Detect duplicated elements of a string slice happening in order

Question

I need to detect and list string characters of slice that repeat themselves in order more or equal than N times. I managed to write non-higher-order-function solution in Rust already (below), but I wonder if this can be simplified to chaining iter methods.

The idea:

let v = "1122253225";
let n = 2;

Output:

There are 2 repetition of '1'
There are 3 repetition of '2'
There are 2 repetition of '2'

Indexes where repetition happens are not important. Repetition must happen in order (ie. 3 repetition of '2' separated by other values from the other 2 repetition of '2' counts as separate output lines).

My non-iterator solution:

    let mut cur_ch = '\0';
    let mut repeat = 0;

    for ch in v.chars() {
        if ch == cur_ch {
            repeat = repeat + 1;
        }
        else {
            if repeat >= n {
                printf!("There are {} repetition of '{}'", repeat, cur_ch);
            }
            cur_ch = ch;
            repeat = 1;
        }
    }

    if repeat >= n {
        printf!("There are {} repetition of '{}'", repeat, cur_ch);
    }

It works, but is there a better way to do so with chaining iter methods?

Answer 1

Here is a solution that uses scan and filter_map:

fn main() {
    let s = "112225322555";
    let n = 2;

    let i = s
        .chars()
        .map(|v| Some(v))
        .chain(std::iter::once(None))
        .scan((0, None), |(count, ch), v| match ch {
            Some(c) if *c == v => {
                *count += 1;
                Some((None, *count))
            }
            _ => Some((ch.replace(v), std::mem::replace(count, 1))),
        })
        .filter_map(|(ch, count)| match ch {
            Some(Some(ch)) if count >= n => Some((ch, count)),
            _ => None,
        });

    for (ch, num) in i {
        println!("There are {} repititions of {}", num, ch);
    }
}

Playground Link

The first step is to use scan to count the number of adjacent characters. The first argument to scan is a state variable, which gets passed to each call of the closure that you pass as the second argument. In this case the state variable is a tuple containing the current character and the number of times it has been seen.

Note:

• We need to extend the iteration one beyond the end of the string we are analyzing (otherwise we would miss the case where the end of the string contained a run of characters meeting the criteria). We do this by mapping the iteration into Option<char> and then chaining on a single None. This is better than special-casing a character such as \0, so that we could even count \0 characters.

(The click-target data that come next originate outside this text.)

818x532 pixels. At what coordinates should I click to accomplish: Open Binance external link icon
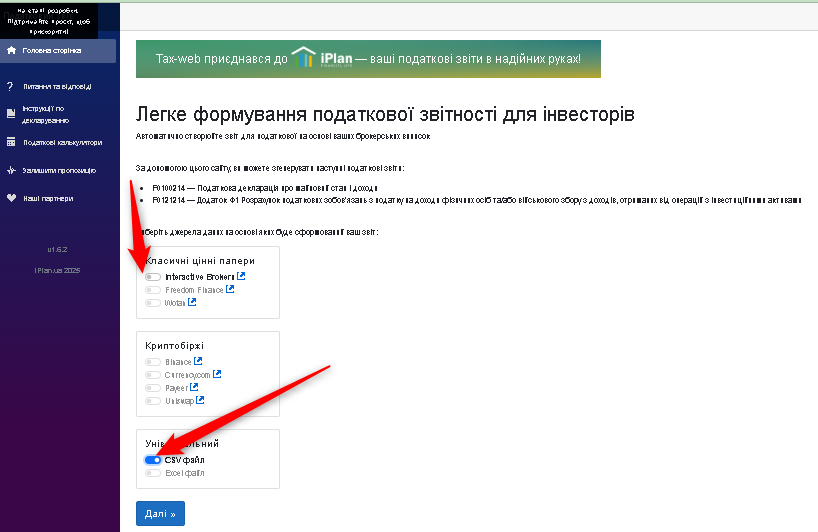pos(198,361)
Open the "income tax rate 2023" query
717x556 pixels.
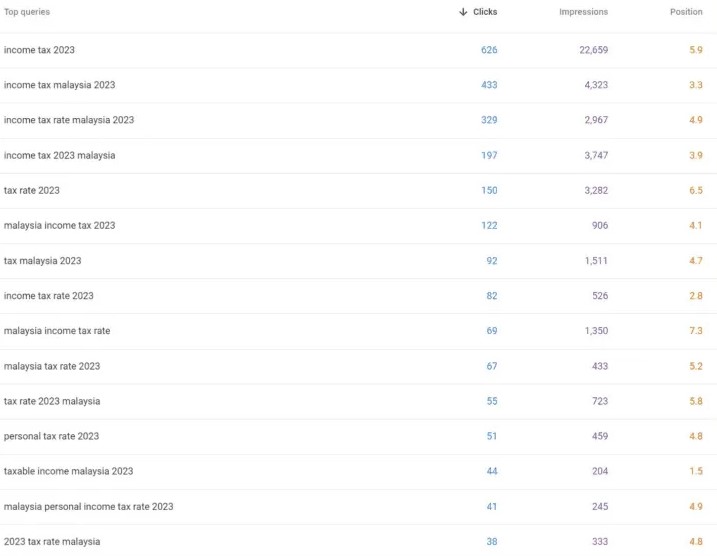point(49,296)
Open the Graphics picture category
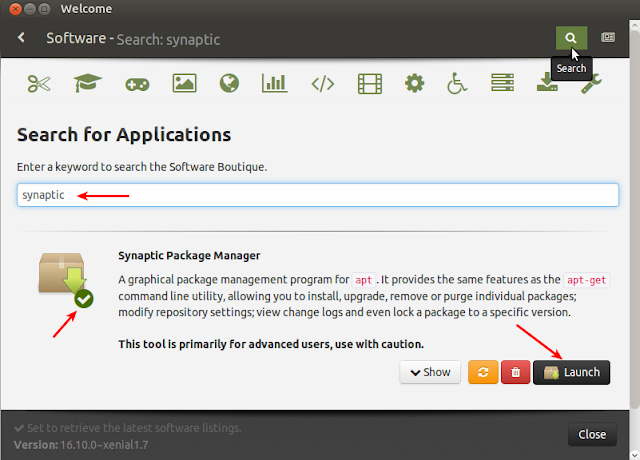 click(x=184, y=84)
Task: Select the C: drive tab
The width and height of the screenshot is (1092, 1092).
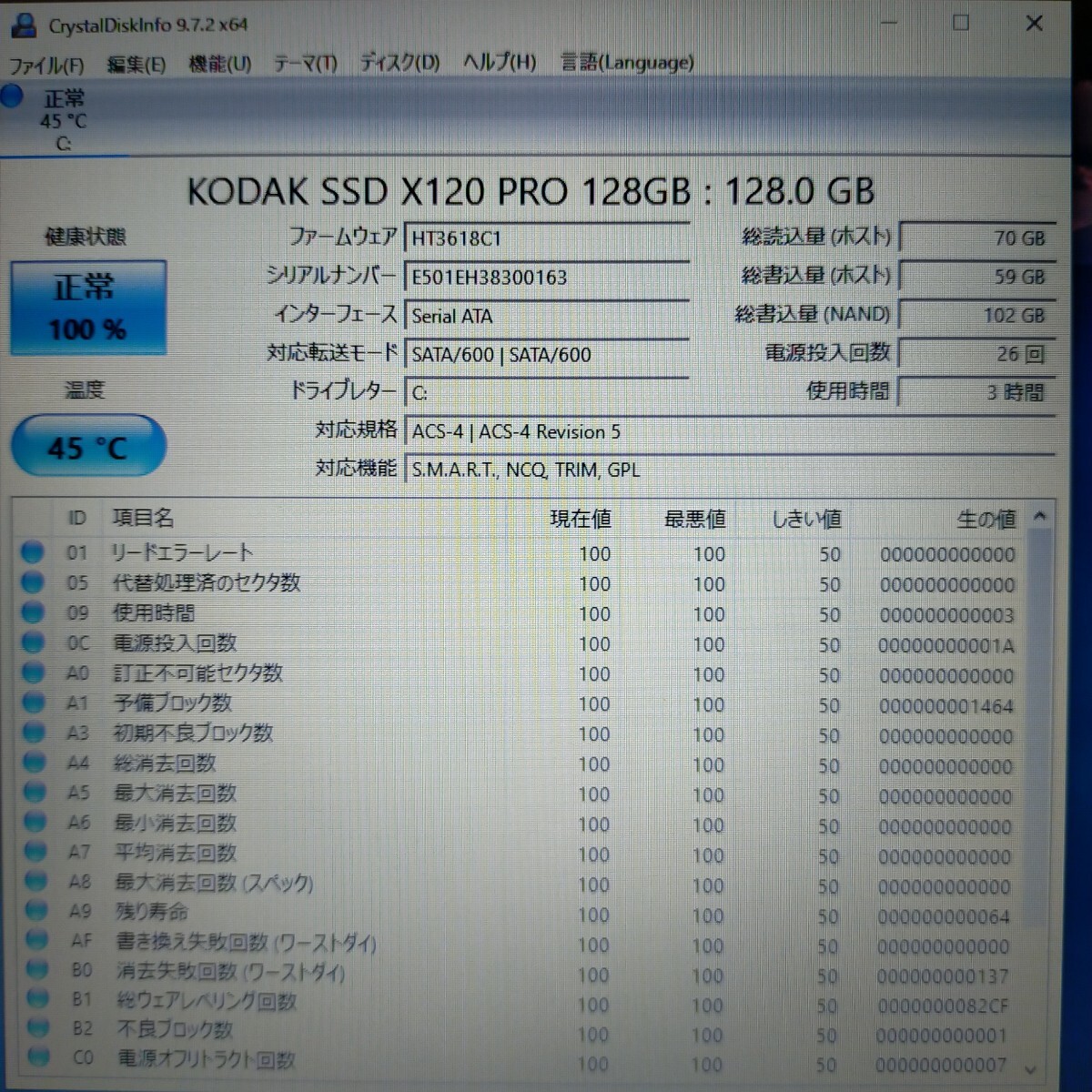Action: [x=64, y=118]
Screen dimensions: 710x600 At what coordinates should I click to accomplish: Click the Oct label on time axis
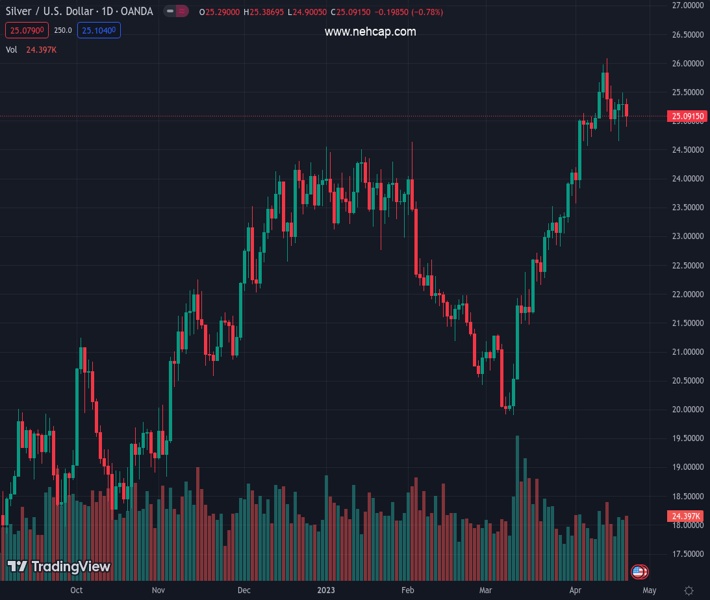point(76,590)
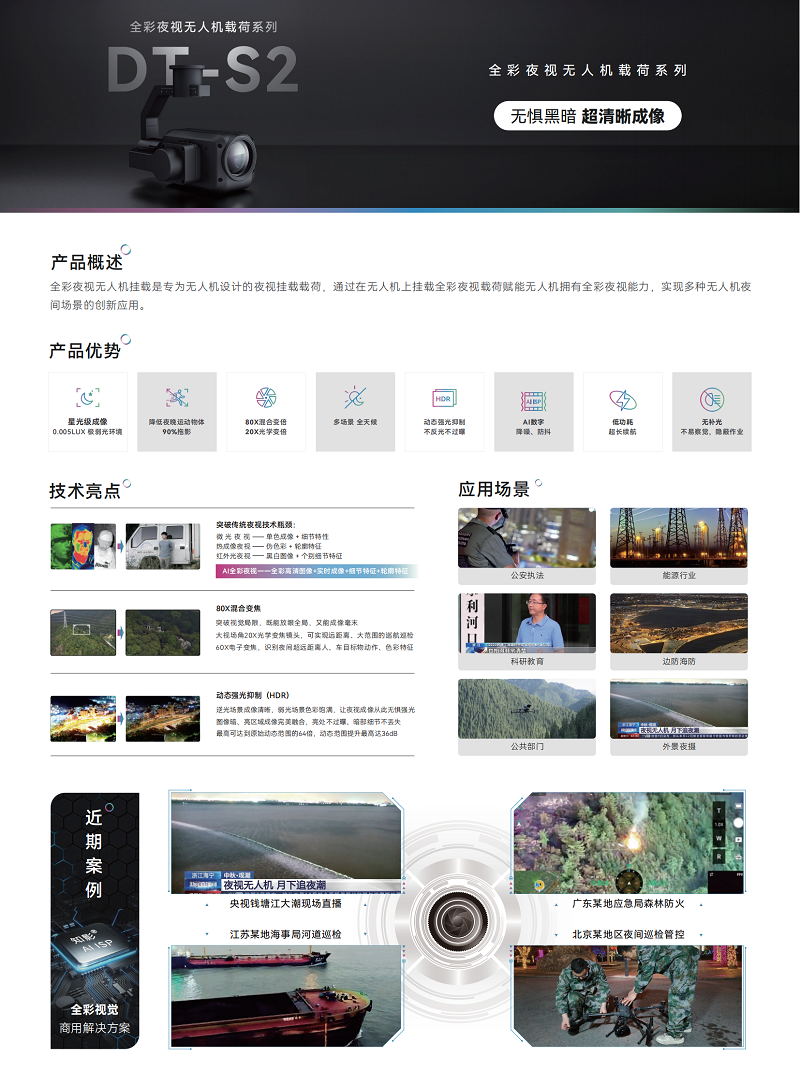The width and height of the screenshot is (800, 1085).
Task: Click the 降低夜晚运动物体拖影 icon
Action: (x=177, y=398)
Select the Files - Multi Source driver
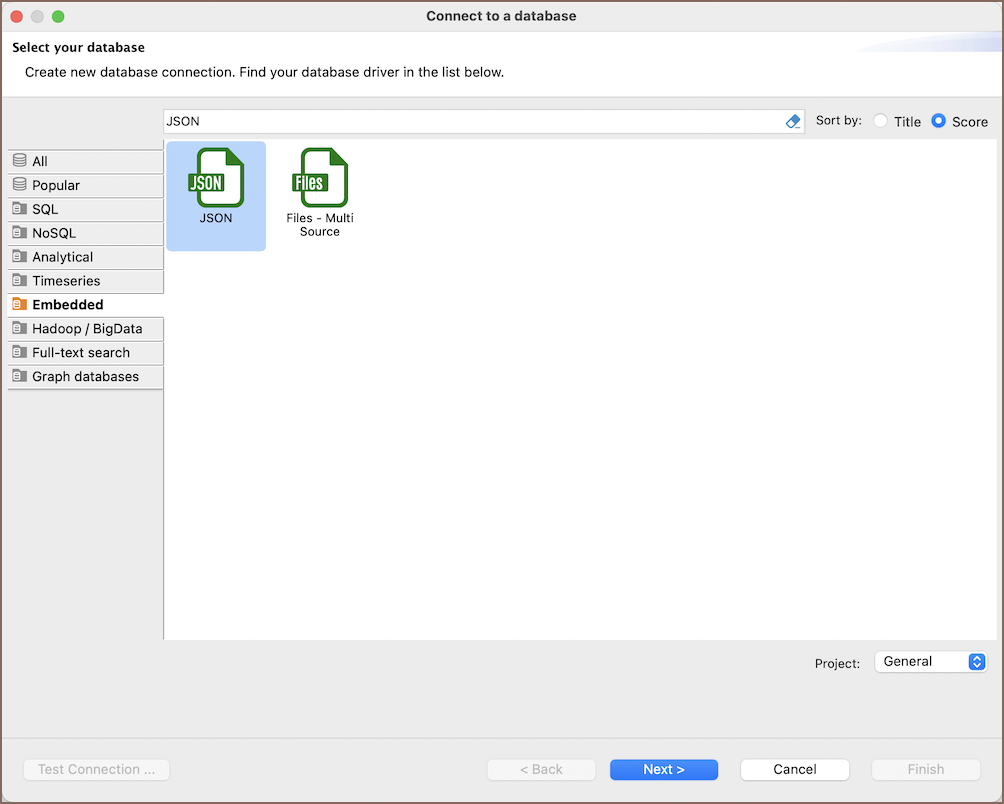Screen dimensions: 1004x804 (x=319, y=179)
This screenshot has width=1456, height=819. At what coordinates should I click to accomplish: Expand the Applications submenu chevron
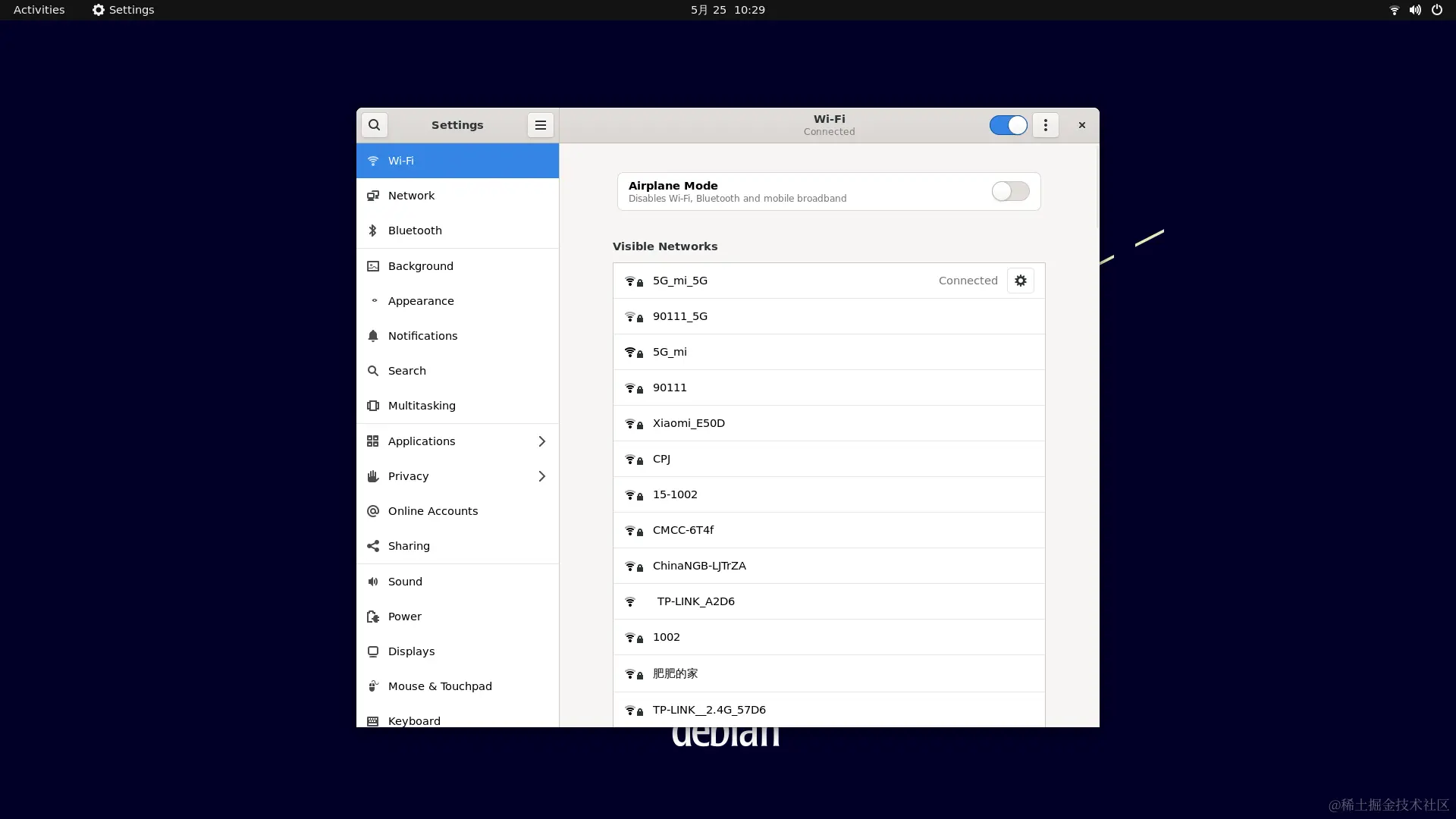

• For the same reason, we use Option<char> as the current character within the state tuple.

• The return value of scan is an iterator over (Option<Option<char>>, i32). The first value in the tuple will be None for each repeated character in the iterator, whereas at each boundary where the character changes it will be Some(Some(char))

• We use replace to both return the current character and count, at the same time as setting the state tuple to new values

The last step is to use filter_map to:

• remove the (None, i32) variants, which indicate no change in the incoming character

• filter out the cases where the count does not reach the limit n.